Nothing but the lines from the start of the entries through the line holding "Image resolution: width=443" is to be repeated, exactly and with pictures excluded.

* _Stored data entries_
#####

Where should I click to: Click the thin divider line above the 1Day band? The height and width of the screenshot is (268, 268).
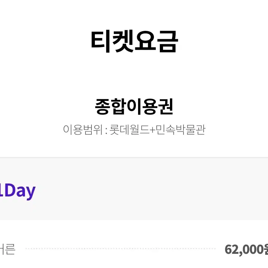[x=134, y=158]
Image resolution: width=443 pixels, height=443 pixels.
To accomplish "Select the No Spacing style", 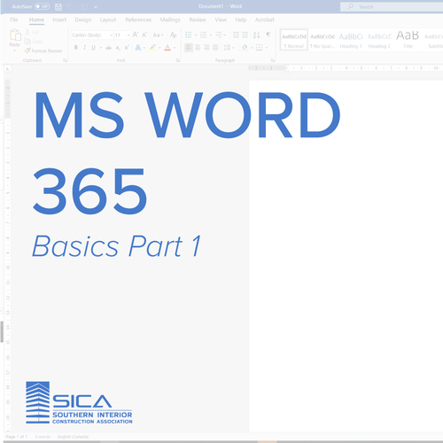I will click(x=323, y=40).
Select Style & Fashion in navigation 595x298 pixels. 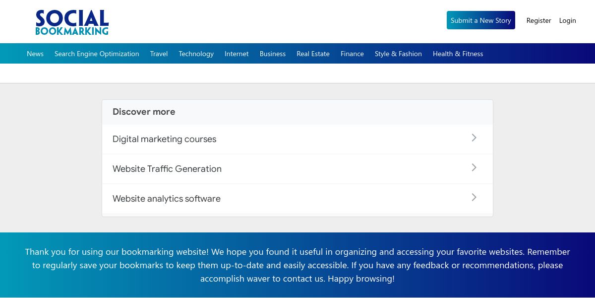pos(398,54)
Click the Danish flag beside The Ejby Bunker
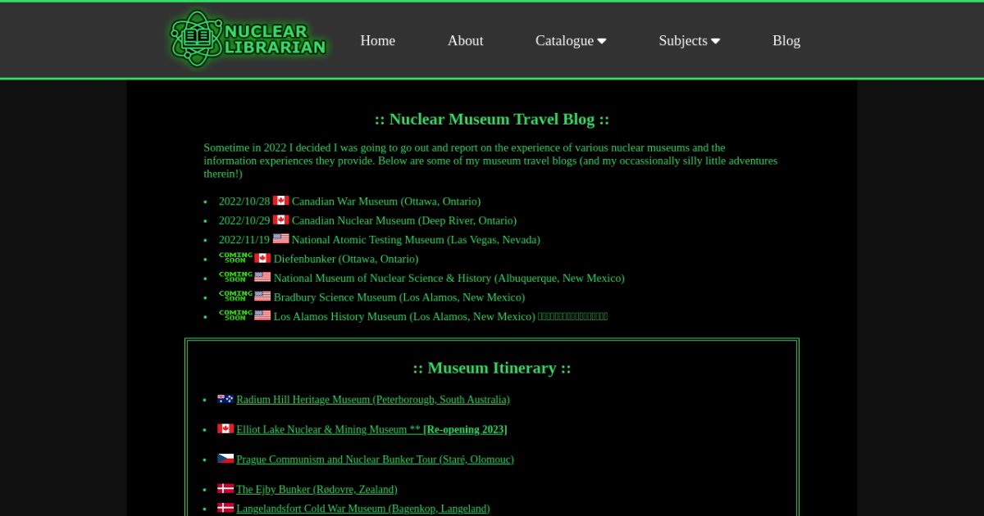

#####

* _Exercise response_
Where should I click to: Click the thin divider line above the 1Day band? The height and width of the screenshot is (268, 268).
[x=134, y=158]
Image resolution: width=443 pixels, height=443 pixels.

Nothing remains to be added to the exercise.